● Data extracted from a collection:
_ _ _ _ _
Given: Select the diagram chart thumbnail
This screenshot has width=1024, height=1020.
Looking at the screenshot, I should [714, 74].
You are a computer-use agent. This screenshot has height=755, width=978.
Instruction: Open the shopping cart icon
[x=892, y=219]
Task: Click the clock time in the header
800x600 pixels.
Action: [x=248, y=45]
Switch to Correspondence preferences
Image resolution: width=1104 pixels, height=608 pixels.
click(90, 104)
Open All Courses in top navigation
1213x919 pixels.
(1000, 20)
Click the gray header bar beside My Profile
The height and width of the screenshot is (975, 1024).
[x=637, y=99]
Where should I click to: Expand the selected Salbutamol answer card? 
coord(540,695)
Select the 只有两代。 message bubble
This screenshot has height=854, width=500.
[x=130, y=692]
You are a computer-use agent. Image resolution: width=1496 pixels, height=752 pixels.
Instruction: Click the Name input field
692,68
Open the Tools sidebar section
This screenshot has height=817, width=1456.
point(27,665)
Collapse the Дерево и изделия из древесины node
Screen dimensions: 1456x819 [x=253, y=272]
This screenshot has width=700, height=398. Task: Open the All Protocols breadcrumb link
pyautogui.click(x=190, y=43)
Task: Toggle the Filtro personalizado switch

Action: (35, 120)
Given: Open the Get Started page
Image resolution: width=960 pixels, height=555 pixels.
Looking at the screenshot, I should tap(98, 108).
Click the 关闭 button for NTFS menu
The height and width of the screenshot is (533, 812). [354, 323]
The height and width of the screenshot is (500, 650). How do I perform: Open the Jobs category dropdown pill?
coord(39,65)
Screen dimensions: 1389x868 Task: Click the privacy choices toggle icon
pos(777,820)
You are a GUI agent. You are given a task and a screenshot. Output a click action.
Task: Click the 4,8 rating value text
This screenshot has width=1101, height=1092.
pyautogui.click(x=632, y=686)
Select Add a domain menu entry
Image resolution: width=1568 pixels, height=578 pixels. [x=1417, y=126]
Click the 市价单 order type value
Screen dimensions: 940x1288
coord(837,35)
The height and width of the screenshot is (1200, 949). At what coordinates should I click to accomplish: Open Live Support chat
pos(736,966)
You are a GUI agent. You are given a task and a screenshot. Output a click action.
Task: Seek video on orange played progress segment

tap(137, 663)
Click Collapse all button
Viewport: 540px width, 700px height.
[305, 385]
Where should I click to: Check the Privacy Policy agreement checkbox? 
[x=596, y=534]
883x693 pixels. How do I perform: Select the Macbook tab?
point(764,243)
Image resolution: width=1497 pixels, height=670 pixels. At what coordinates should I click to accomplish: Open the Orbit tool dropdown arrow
_ _ _ _ _
Show all lines above that contain "computer".

● PROBLEM SOLUTION:
You are a computer-use agent. This screenshot has height=755, width=978.
You are a computer-use agent. Image resolution: width=1496 pixels, height=752 pixels.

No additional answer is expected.